[Dataset items]
--*--
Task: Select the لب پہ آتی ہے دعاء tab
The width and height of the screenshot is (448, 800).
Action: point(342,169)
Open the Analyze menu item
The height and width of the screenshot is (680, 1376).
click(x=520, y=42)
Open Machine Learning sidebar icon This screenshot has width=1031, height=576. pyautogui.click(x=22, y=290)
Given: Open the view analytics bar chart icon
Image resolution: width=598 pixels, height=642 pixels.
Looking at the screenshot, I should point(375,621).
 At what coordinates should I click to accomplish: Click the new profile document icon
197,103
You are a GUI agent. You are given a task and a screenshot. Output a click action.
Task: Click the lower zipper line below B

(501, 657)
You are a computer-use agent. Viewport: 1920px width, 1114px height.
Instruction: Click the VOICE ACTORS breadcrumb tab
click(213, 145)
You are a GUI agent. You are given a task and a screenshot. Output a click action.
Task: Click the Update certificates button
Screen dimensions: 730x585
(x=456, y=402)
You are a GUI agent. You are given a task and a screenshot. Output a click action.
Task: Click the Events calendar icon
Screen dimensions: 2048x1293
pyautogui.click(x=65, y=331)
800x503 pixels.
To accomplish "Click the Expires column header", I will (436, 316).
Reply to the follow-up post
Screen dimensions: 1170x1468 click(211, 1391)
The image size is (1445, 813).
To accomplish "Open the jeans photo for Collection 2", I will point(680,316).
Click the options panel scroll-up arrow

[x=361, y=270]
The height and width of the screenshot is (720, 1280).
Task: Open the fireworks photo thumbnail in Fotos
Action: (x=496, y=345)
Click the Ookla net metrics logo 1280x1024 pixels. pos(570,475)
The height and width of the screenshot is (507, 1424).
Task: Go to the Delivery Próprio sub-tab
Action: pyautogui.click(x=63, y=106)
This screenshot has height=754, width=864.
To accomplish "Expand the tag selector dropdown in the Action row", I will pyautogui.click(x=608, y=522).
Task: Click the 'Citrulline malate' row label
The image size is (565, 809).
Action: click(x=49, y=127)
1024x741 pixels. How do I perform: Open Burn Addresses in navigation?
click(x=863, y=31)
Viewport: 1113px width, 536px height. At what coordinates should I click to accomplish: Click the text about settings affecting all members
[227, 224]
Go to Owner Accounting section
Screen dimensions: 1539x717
--*--
## Exercise brief
Would you show every line in the data above that contains the string "This"?

## Task result
Open Machine Learning sidebar icon This screenshot has width=1031, height=576. pyautogui.click(x=22, y=290)
This screenshot has height=754, width=864.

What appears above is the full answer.